Why is the lobster wearing seashells?
– Because she was shore they were current-ly trending.

Why couldn’t the woman eat shrimp, lobsters, and clams that have been cooked by heated water vapor?
– She has shellfish steam issues.

I wouldn’t let Sean Connery play with my pet lobsters.
– He called me a “Shellfish Basterd.”

How did the lobster get home last night?
– He took a crab.

Have you heard, the new lobster neighbors didn’t give any gifts to anyone on Christmas?
– They’re quite shellfish.

What would you call a marine crustacean who’s the gangster of the sea?
– The mobster lobster.

What’s the difference between a dirty bus stop and a lobster with breast implants?
– One is a crusty bus station the other is a busty crustacean

Why did the lobster blush?
– It saw the ocean’s bottom.

Where do lobsters and crabs go when they have to catch their trains?…
– They all go to King’s Crustation.

What is the basic difference between a lobster and a mobster?
– Just one ransom letter.

Did you hear about the fight at Red Lobster?
– Four fish were battered!

A guy goes to a $5 lady of the night and he gets crabs
– So the next day, he goes back to complain.

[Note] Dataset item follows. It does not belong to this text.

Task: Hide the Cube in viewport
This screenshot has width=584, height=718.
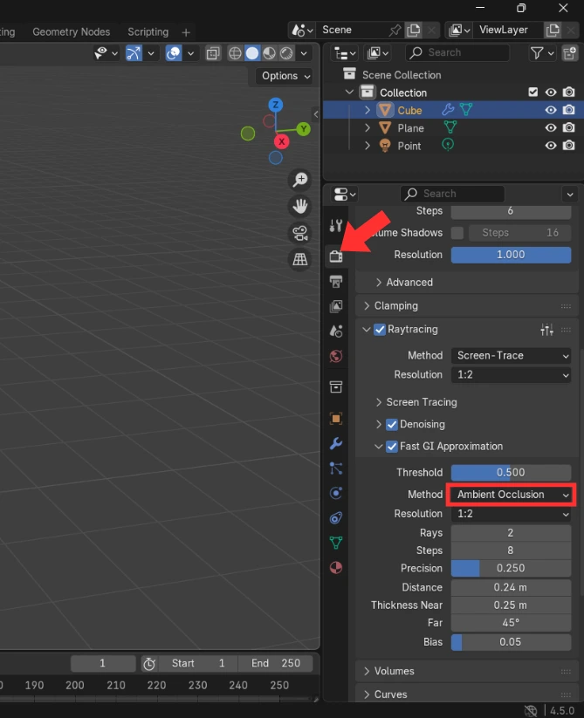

What does the crab say when she’s disagreeing with the lobster?
– “I don’t quite sea it that way!”

What is the favorite shot of one lobster in tennis?
– The ‘lob’.

Why did the little lobster start wearing fancy clothes to the posh pier school?
– She did it out of pier pressure.

What do you call a crab that throws things?
– A lobster.

You hear about the fight at red lobster?
– Four fish were battered!

When he arrived back at the beach Ms Lobster exclaimed “Where’s my ice cream cone?
– “Well”, he said. “I decided to eat mine, then yours melted so I ate that too.”